■ **Source document**
########

Skip to content

Instantly share code, notes, and snippets.

@jaredh159
Created April 16, 2024 15:58
Show Gist options
  • Save jaredh159/58226652264582760d2b8f60bff05e9a to your computer and use it in GitHub Desktop.
Save jaredh159/58226652264582760d2b8f60bff05e9a to your computer and use it in GitHub Desktop.
delete flp bursty downloads

overview of download activity

this shows how many downloads are normal, in 4/2024, this was 15-75 downloads per day.

should be easy to spot outliers (like 4343 on 4/12/24).

WITH DailyCounts AS (
    SELECT
        DATE(created_at) AS day_start,
        COUNT(*) AS download_count
    FROM
        downloads
    GROUP BY
        day_start
)

########

■ **Data records**
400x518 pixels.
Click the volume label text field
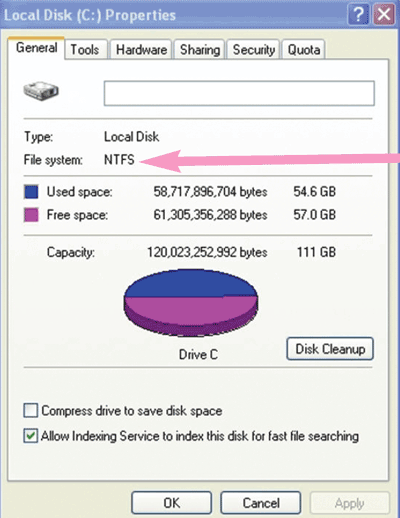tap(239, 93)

########

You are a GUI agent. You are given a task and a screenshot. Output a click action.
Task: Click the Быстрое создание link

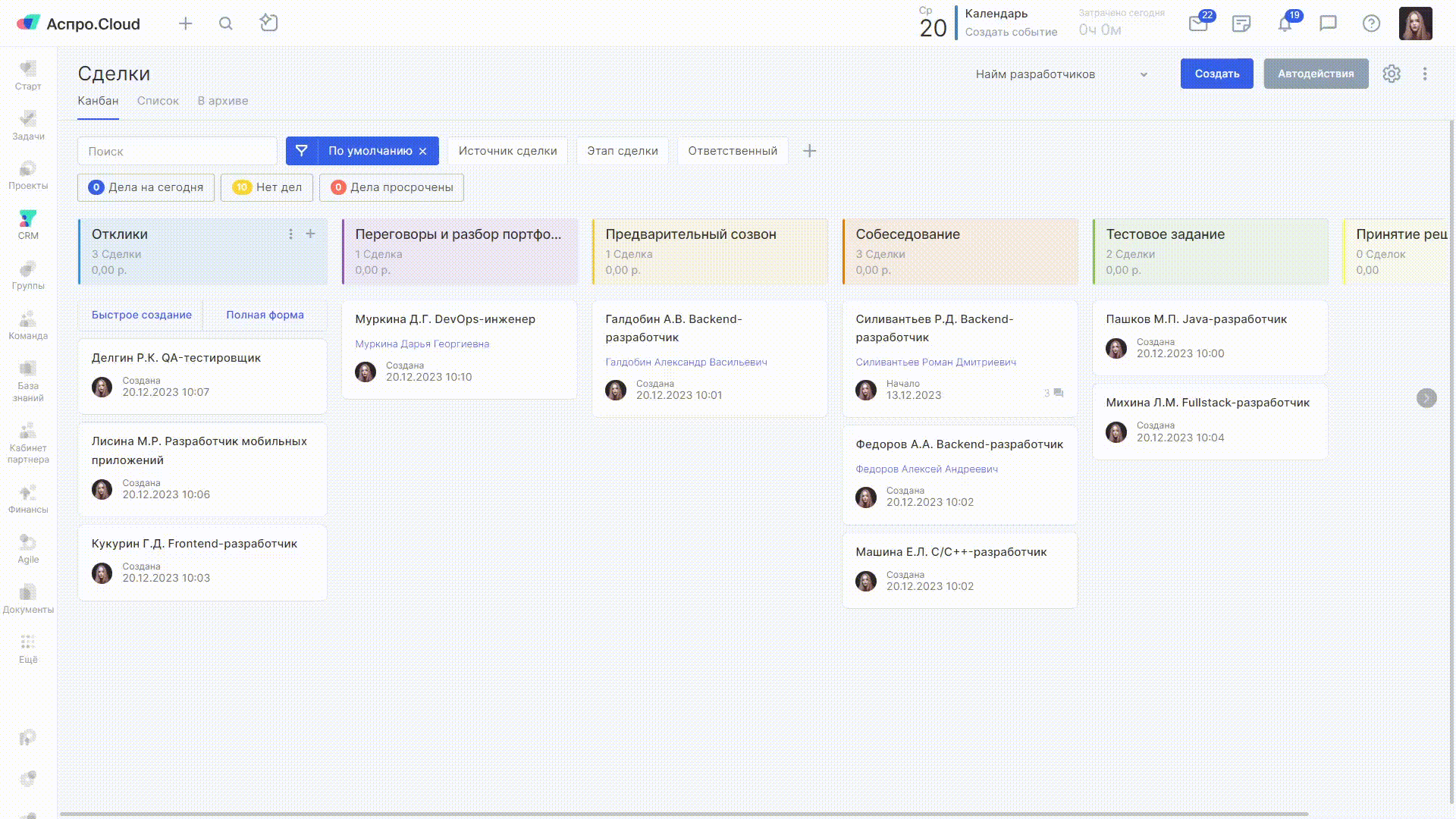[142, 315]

########

■ **Exercise requirements**
**A.** In the notes on bursty downloads, what number of downloads per day was normal in 4/2024?
**B.** Turn the lines of the records starting at the one containing "400x518 pixels." and ending at the one containing "tap(239, 93)" into a JSON list of strings, one string per line, with blank lines skipped and the pictures left out.

■ **In response**
**A.** 15-75 downloads per day.

**B.**
[
  "400x518 pixels.",
  "Click the volume label text field",
  "tap(239, 93)"
]